§ **RECORDED INFORMATION**:
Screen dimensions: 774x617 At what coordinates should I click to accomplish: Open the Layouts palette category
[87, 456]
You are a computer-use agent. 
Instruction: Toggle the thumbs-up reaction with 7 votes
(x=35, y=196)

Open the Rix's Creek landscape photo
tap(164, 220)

--

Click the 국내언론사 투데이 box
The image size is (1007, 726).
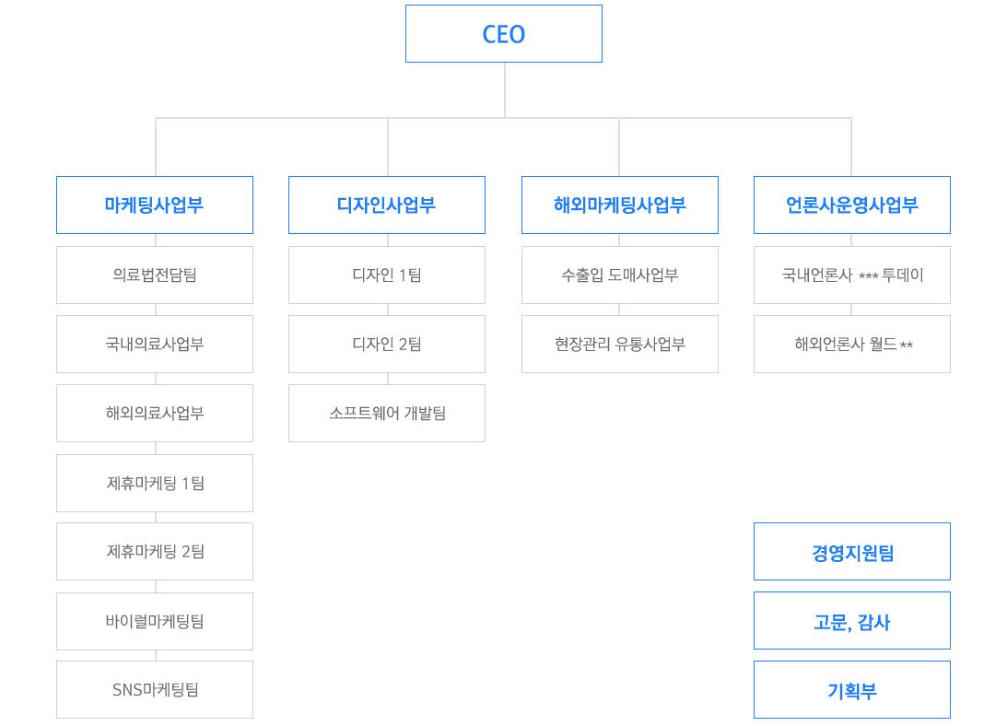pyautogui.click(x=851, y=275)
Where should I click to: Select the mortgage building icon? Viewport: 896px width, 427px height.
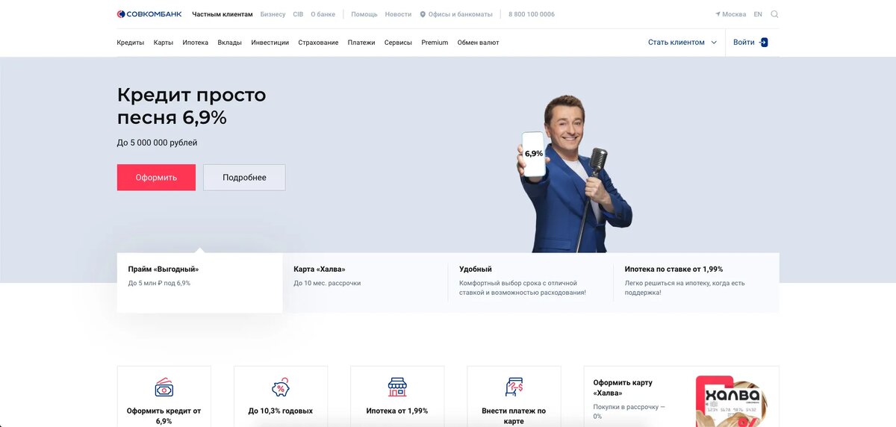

§ **DIRECTIONS FOR THIS TASK**: Going by the entries above, repeat exactly the lines that start at the line with "Click the 국내언론사 투데이 box" and go on through the line with "Where should I". Pictures are not part of the copy.

§ **REPLY TO THE TASK**:
Click the 국내언론사 투데이 box
The image size is (1007, 726).
pyautogui.click(x=851, y=275)
Where should I click to: Select the mortgage building icon? Viewport: 896px width, 427px height.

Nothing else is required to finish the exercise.